A meteor struck the Russian city of Chelyabinsk in February, injuring 1200
Russian officials on Tuesday proposed ideas ranging from planting beacon transmitters on asteroids to megaton-sized nuclear strikes to avert the threat from meteor collisions with the Earth.
Saving the world from asteroid strikes has moved out of the realm of science fiction in Russia into a political reality after a spectacular meteor explosion injured over 1,500 people in the Russian Urals in February.
The meteor strike over the Russian city of Chelyabinsk raised fears of what could happen if an even larger space body entered the earth's atmosphere above an inhabited area.
Russian space agency chief Vladimir Popovkin told a special conference at the Federation Council, the Russian upper house, that Russia was closely following the asteroid Apophis that is due to come close to the Earth in 2036.
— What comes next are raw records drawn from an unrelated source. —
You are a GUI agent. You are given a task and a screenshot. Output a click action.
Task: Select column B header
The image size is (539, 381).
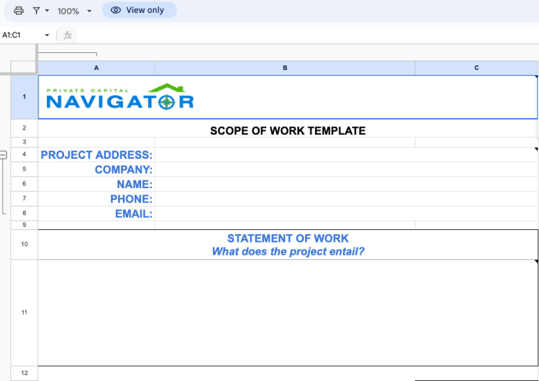[285, 68]
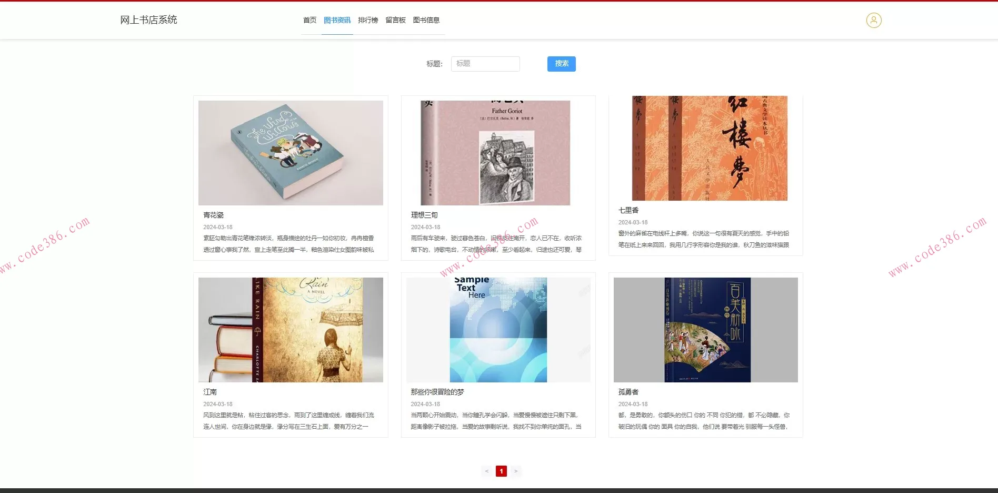Viewport: 998px width, 493px height.
Task: Open the 那些你很冒险的梦 article title
Action: point(437,392)
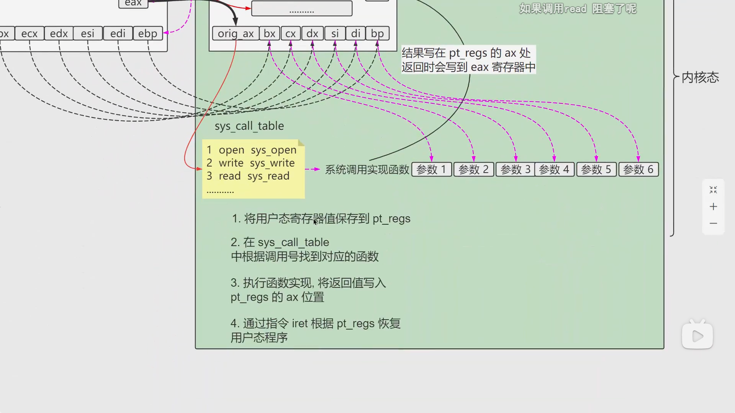Click the ecx user register box

(29, 33)
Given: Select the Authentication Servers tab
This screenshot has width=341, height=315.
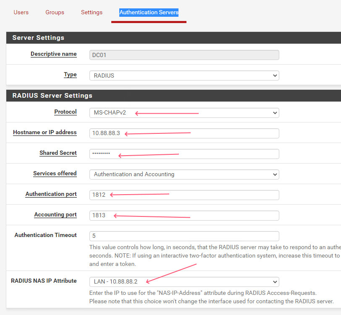Looking at the screenshot, I should tap(149, 12).
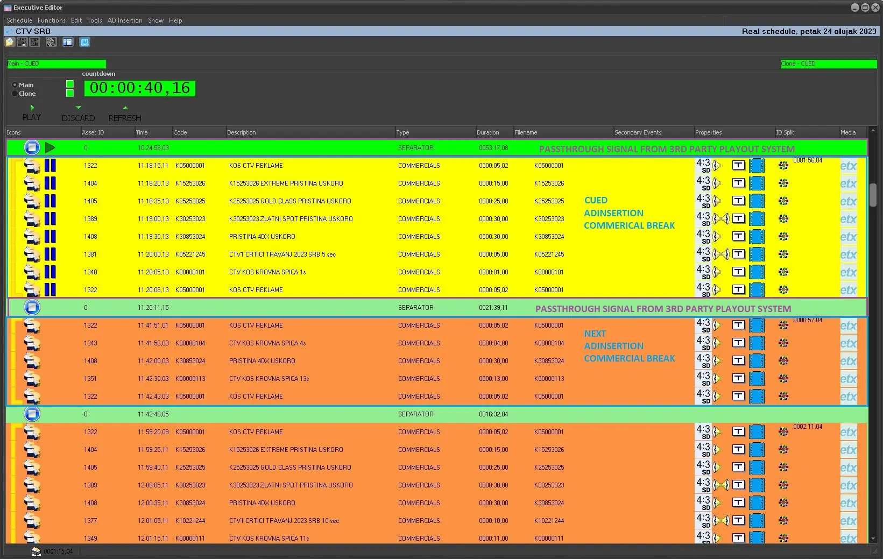Image resolution: width=883 pixels, height=559 pixels.
Task: Click the stop icon on 11:20:11,15 separator
Action: point(32,307)
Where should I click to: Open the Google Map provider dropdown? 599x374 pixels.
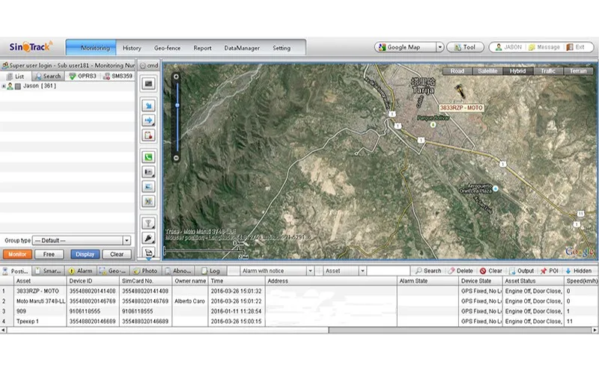click(440, 47)
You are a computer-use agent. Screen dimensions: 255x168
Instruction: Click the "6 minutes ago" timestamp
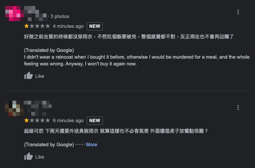(x=68, y=121)
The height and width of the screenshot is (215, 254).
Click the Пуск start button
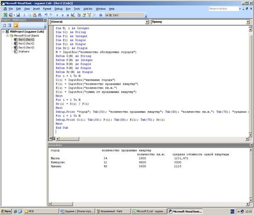(x=6, y=211)
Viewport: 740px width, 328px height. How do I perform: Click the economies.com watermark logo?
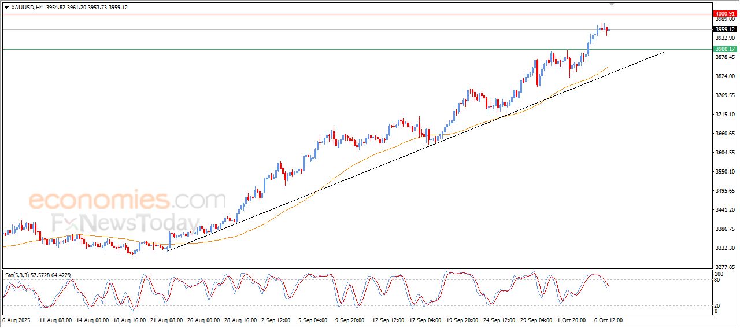[127, 201]
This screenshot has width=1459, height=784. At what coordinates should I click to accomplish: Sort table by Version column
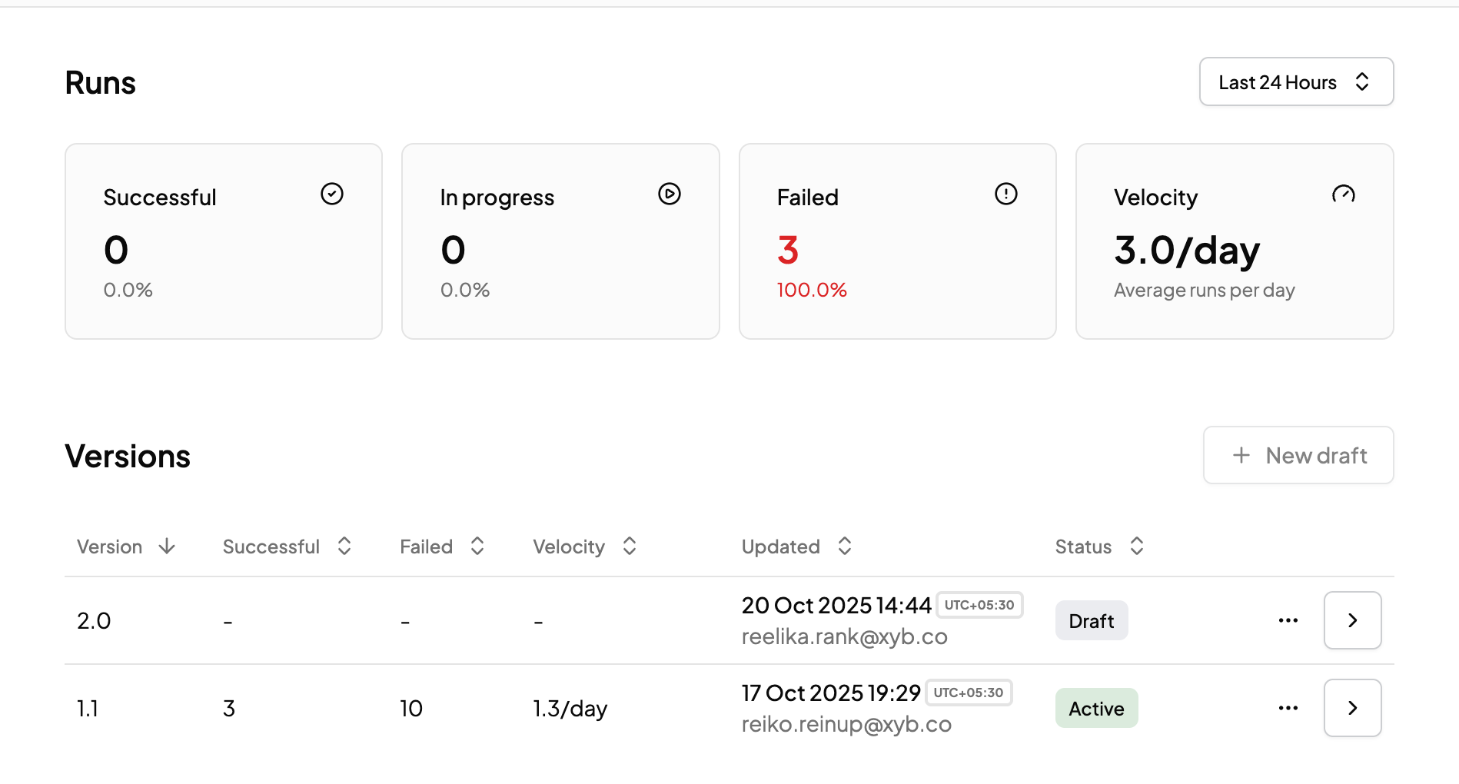tap(127, 546)
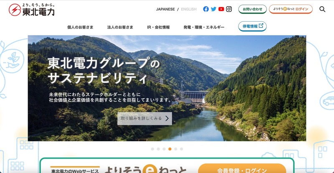Click the 東北電力 logo
The height and width of the screenshot is (173, 334).
click(x=32, y=10)
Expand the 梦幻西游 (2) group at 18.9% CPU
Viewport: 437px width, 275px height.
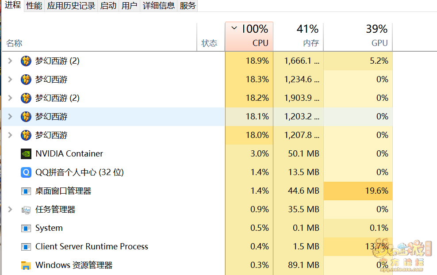click(10, 61)
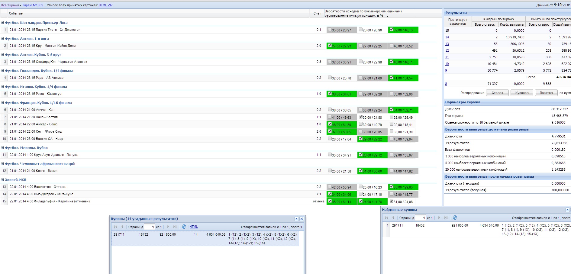Go to first page in Купоны panel
The image size is (571, 274).
pos(115,227)
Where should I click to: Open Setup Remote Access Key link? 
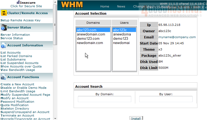tap(21, 20)
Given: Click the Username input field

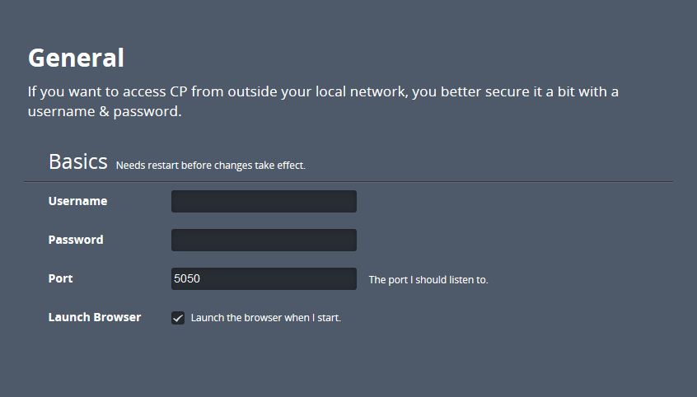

"We want to put a 'beacon' on the asteroid Apophis to ascertain its exact orbit and work out what further actions to take with respect to the asteroid's approach to the Earth in 2036," he said quoted by Russian news agencies.
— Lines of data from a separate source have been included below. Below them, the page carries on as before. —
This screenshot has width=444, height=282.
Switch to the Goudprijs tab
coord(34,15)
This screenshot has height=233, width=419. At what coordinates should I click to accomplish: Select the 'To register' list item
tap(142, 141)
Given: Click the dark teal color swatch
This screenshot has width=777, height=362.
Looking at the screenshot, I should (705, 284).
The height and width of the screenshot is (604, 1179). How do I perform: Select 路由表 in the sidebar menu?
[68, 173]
NASA has already said that according to its calculations there is no danger of the asteroid colliding with the Earth.
Popovkin said that an initial state plan to combat threats from space could appear in Russia at the end of 2013 but the first real measures would only be adopted no earlier than 2018-2020.
He did not give details on the cost of the programme, although Russian news agencies said previous estimates had been around 58 billion rubles ($1.9 billion).
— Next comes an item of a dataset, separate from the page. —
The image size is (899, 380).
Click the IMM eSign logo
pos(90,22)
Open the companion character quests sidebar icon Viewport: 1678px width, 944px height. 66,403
A senior official from Russia's nuclear agency Rosatom told the same conference that taking out an asteroid with a nuclear weapon would require a bomb with a force of at least one megaton.
"Intercepting an asteroid of a span of more than one kilometre would need the use of nuclear material of the power of over a megaton," said Oleg Shubin, the deputy director of the department of nuclear munitions experiments at Rosatom.
"This is a separate scientific task that needs to be solved," he added
Shubin said that it could not be predicted well in advance when some 50 percent of asteroids and meteors in the tails of comets would be on a collision course with the earth.
He said while the probability of an asteroid collision was low it could still happen at any time.
"In the foreseeable future I cannot see any other danger that would lead - at the very least - to the disintegration of human civilisation," Shubin said.